Best of Our Blogs: March 18, 2014
Her life seems better than yours.
What you would do to have their relationship?
If only you were as healthy, as wealthy, as put together as he is.
I know the plight of envy. I’m familiar with how easy it is to put your neighbor’s life at front center and your own in the shadows. It corrodes anything good and relegates it to “not good enough.”
It’s a difficult thing to resist-the lure of wanting a life that’s not your own. And many of us try to soothe the discomfort with mindless distractions. But it’s a problem easily solved when confronted head on.
If you’re feeling a little green with envy these days, understand that you, just like anyone else, deserves happiness. Although someone else’s life may seem more spectacular than your own, remember that we all have our own significant roles to play. Your road may be rockier than a friends. Your path may be a bit more windy. But that doesn’t mean your life isn’t any more meaningful, fabulous or important.

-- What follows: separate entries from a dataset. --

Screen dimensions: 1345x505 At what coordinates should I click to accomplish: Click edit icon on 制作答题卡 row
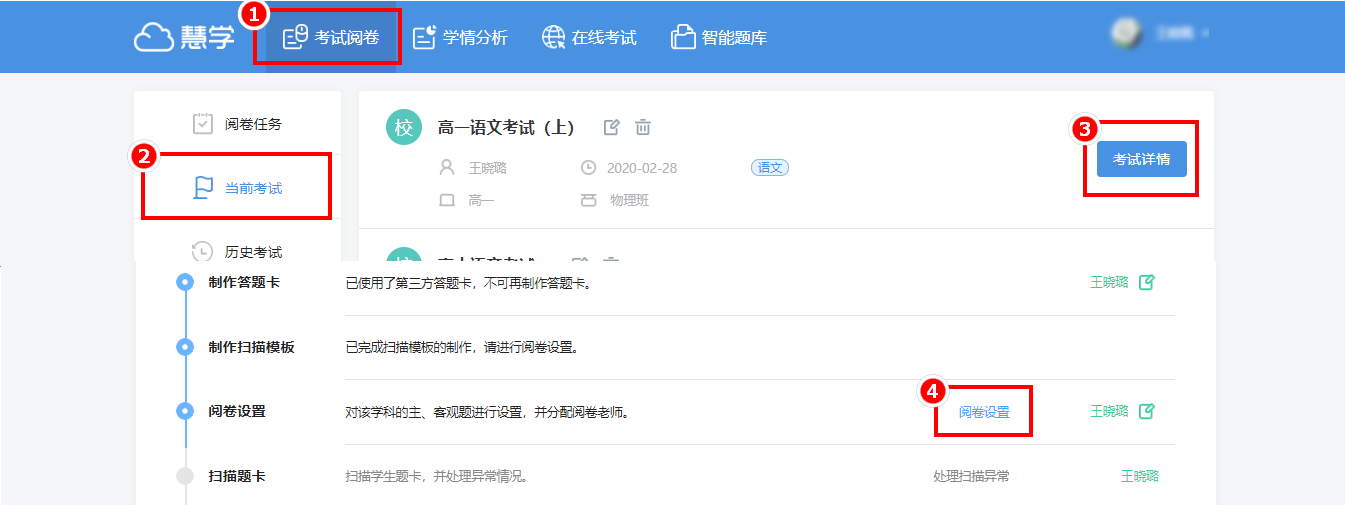click(1147, 282)

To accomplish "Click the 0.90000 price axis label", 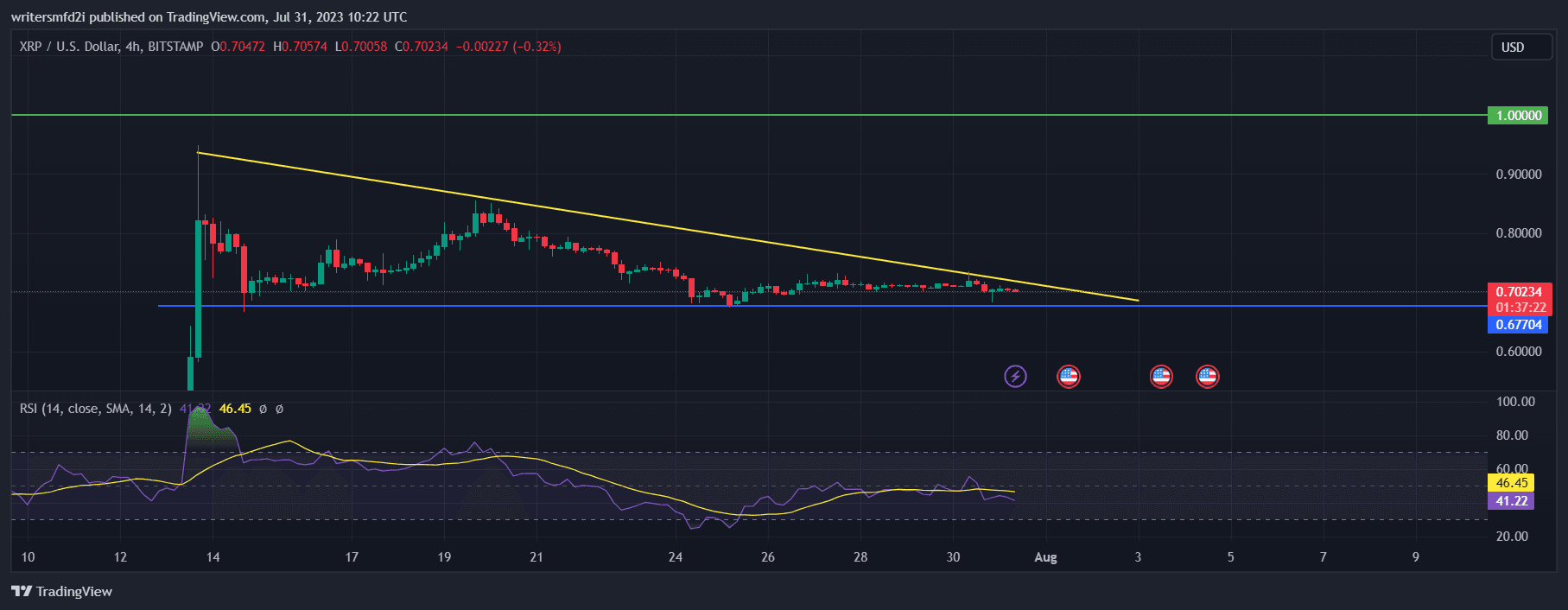I will coord(1518,175).
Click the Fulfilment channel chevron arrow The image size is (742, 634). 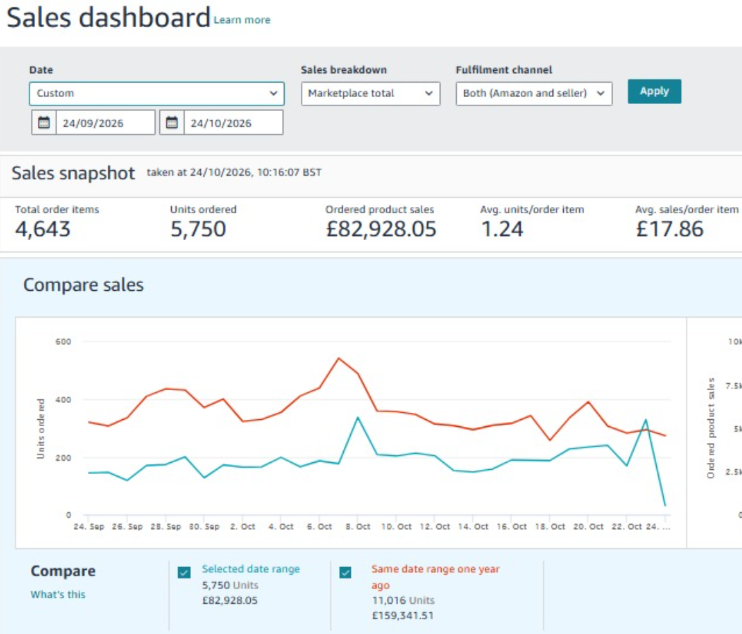(601, 93)
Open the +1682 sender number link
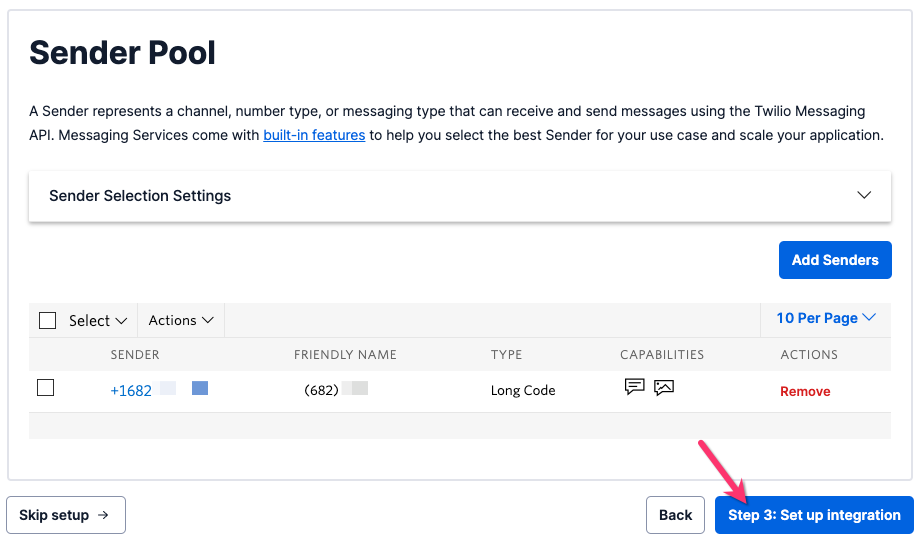Screen dimensions: 921x539 pos(131,391)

Our bloggers will remind you of that whether you’re struggling with addiction, ADHD, a relative’s mental illness or the pain and guilt over not feeling worthy or good enough. In their own stories, they teach us that despite the thorns, there is beauty that comes with every rose.
Posttraumatic Growth: Addiction as an Opportunity for Positive Change
(The Science of Addiction) – Challenges, obstacles, difficulty are all lemons waiting to be turned into lemonade. But addiction? As you’ll read here, self-growth, improved self-esteem, and better relationships await you on the other side of trauma and addiction.
Breaking News – ADHD Does Not Exist
(ADHD Man of DistrAction) – Don’t believe that ADHD is real? Not believing you have ADHD is one thing. But for those who don’t believe it even exists? Read what this blogger would say to them.
(No Family Madder) – Mental illness takes its toll not only on the person diagnosed with it, but loved ones who see what they’re going through. One blogger talks about his own personal story on sharing his sister with schizophrenia.
The Relationship Building Power of Empathy: Four Intentions of Empathic Listeners
(Neuroscience & Relationships) – Those who are in pain can be mean-spirited and hurtful. This makes them the most difficult to love and yet they are the ones who need love most. Learn how you can heal and help them by being an empathic listener.
On Guilty Pleasures And Self-Care
(Weightless) – Stop feeling guilty over those “guilty pleasures.” Margarita explains why there’s no such thing and gives us all permission to fully lean into what makes us feel good.